What about video delivered by cell phone? Couldn’t that also be considered a form of pay-TV?

Now, if Congress decides that the new regulations will only apply to cable and satellite TV, there are still problems. Would all channels on every cable and satellite TV system be regulated or would the regulations just apply to the so-called "basic" channels. Would the term, "all channels", include pay-per-view and video-on-demand (VOD) programs and movies? If so, how would the safe-harbor hours be enforced with VOD, since the subscriber determines when the programs and movies play?

If only the basics are to be included, some definition would be have to be devised to determine the difference between a basic and a premium channel. Would any channel that could be purchased as part of a package of channels be defined as a basic channel? If so, then most channels we currently think of as premiums would be included because they can be packaged together with similar channels. For example, HBO is sometimes packaged with channels like Cinemax, Showtime, Starz, or even other multiplexes of HBO.

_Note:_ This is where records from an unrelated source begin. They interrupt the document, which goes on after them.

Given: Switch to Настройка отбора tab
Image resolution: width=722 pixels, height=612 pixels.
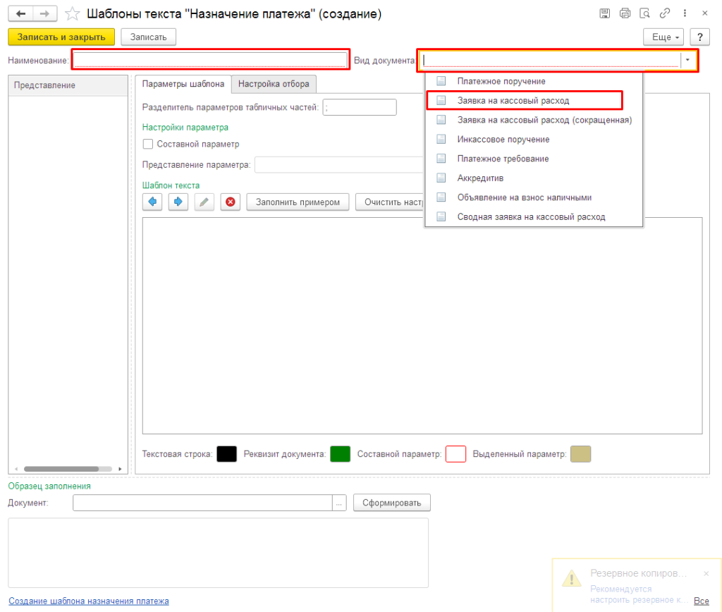Looking at the screenshot, I should coord(274,84).
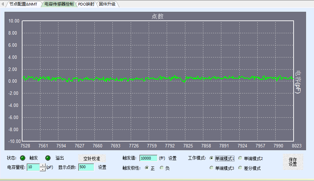
Task: Increase 电容量程 with the up arrow
Action: (x=43, y=165)
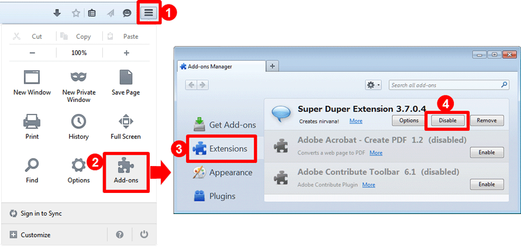Enable Adobe Contribute Toolbar extension
The image size is (521, 249).
pyautogui.click(x=487, y=184)
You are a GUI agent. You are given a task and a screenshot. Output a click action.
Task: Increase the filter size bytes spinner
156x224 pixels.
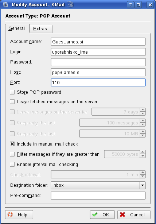143,152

Or would basics be limited those channels available in the first tier or two? Since this packaging varies from one cable and satellite system to the next, how would anyone know which channels are the real basics? Would premiums be limited to channels that could be subscribed to individually at an additional price? If that’s the case, would a multiplex channel like HBO Signature will treated like a basic, since it cannot be subscribed to individually? Also, the channels that one can subscribe to individually vary slightly from one cable and satellite system to the next, so how would anyone know which channels are the real premiums? When things like that differ from one cable and satellite system to another, would the rules be based on how the majority of the systems operate? Or would some other method be used to resolve this matter?

Perhaps the presence or absence of commercials could be used to separate the basics from the premiums. Under that system, all channels that are advertiser-supported would be considered basics and those that are not would be considered premiums. However, there are potential problems with this methodology as well. Congress would have to come up with a definition for advertiser-supported. Would it be based on the amount of advertising a channel carries? If so, how much advertising would it have to carry to be legally considered advertiser-supported? Or perhaps it would be based on the amount of revenue a channel derives from advertising. If so, what would that threshold be?

Even the term, "advertising", would have to be legally defined. Would product placement found in movies and TV shows be included in the advertising equation? What about promos run for shows on related channels? Would those count as ads?

Even when all of that is sorted out, this methodology still leaves us with the problem presented by channels like Turner Classic Movies, Fox Movie Channel, and the Independent Film Channel, which don’t carry commercials but are included in many basic packages.

Now, assuming that all of the issues surrounding the scope of the new regulations could be worked out, the penalty issues would then have to be resolved. Who would pay the fines? Channel owners? Cable and satellite operators? Performers? All of them?

If internet audio and video are included in the scope of the regulations, would internet service providers and/or IPTV operators also have to pay?

If cable and satellite operators have to pay, couldn’t large fines potentially limit some smaller cable companies’ ability to expand and implement new technology like high-definition channels?

Then there’s the issue of license revocation. Cable and satellite channels don’t have licenses like broadcast channels. How could a habitual offender’s license be revoked if it doesn’t have license to begin with? Or would it just be put out of business? But wouldn’t that limit the channel choices available to cable and satellite customers?

Could cable and satellite operators be put out of business? Wouldn’t that leave people in some areas with no cable franchise? Wouldn’t it squash competition for cable service in areas that currently have it? Would the FCC actually shut down Directv and/or Dish Network and render thousands of backyard dishes worthless?

As you can see, there is a mountain of complicated questions that would have to be answered before the decency regulation of pay-TV could become a reality. Obviously, there would be lots of i’s to dot and t’s to cross. As this legislation is being considered, lawyers throughout the Capital area are already licking their chops!